A young hobb in a blue shirt spoke up from beside me. "Our people remember better, perhaps, than yours. Settled lands were few and far between, and the monstrous kindreds, bloody-handed, struck down careless travellers without the slightest fear of retribution. They certainly didn't care if the traveller was four spans tall, or eight."
Elysan swallowed a mouthful of his brandy. "Men walled those first small towns, and hobb and dwarf delved into the cliffs and hills. Elfkin disappeared into the forest depths, and everyone hid." He maintained it was only the prodigious fertility of humans that ensured their continuation into the next age.
"I won't tell more of that time, now," said the Songmaster. "That tale I save for tomorrow night."
He finished the last of his drink and disappeared into a back room. Though I had planned to continue my journey, I took a bed myself in one of the Silver Swan's upper-floor rooms. I only had to displace a few of the larger vermin...

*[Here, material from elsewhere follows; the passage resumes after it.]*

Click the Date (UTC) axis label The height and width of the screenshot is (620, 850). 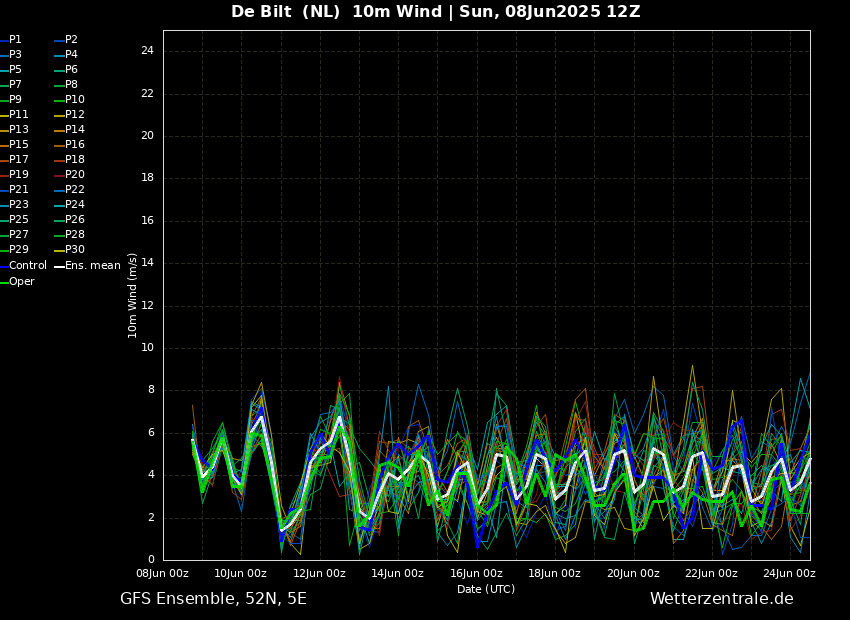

The second night, Elysan drew even more of a crowd, among them the farmer and the hobb. Elysan sang of the first great heroes, men and women who battled back the bloodthirsty ghouls and the toad warriors, and the evil-hearted orcs and trolls and goblins, to make a little peace for the young towns.
Then rose the great wizard Khazan.
A giant of a man, Khazan worked tirelessly, uniting the tiny towns with a single-minded vision of a great empire. The city Herome, at the mouth of the Tharothar River, became his capital city, renamed "Khazan" in the wizard's honor. Khazan and his empire set an example to all of what the best of the so-called "civilized" races could be. Driven into the dark hinterlands, monsterkind diminished in power except for brief, erratic attempts to regain their lost domains.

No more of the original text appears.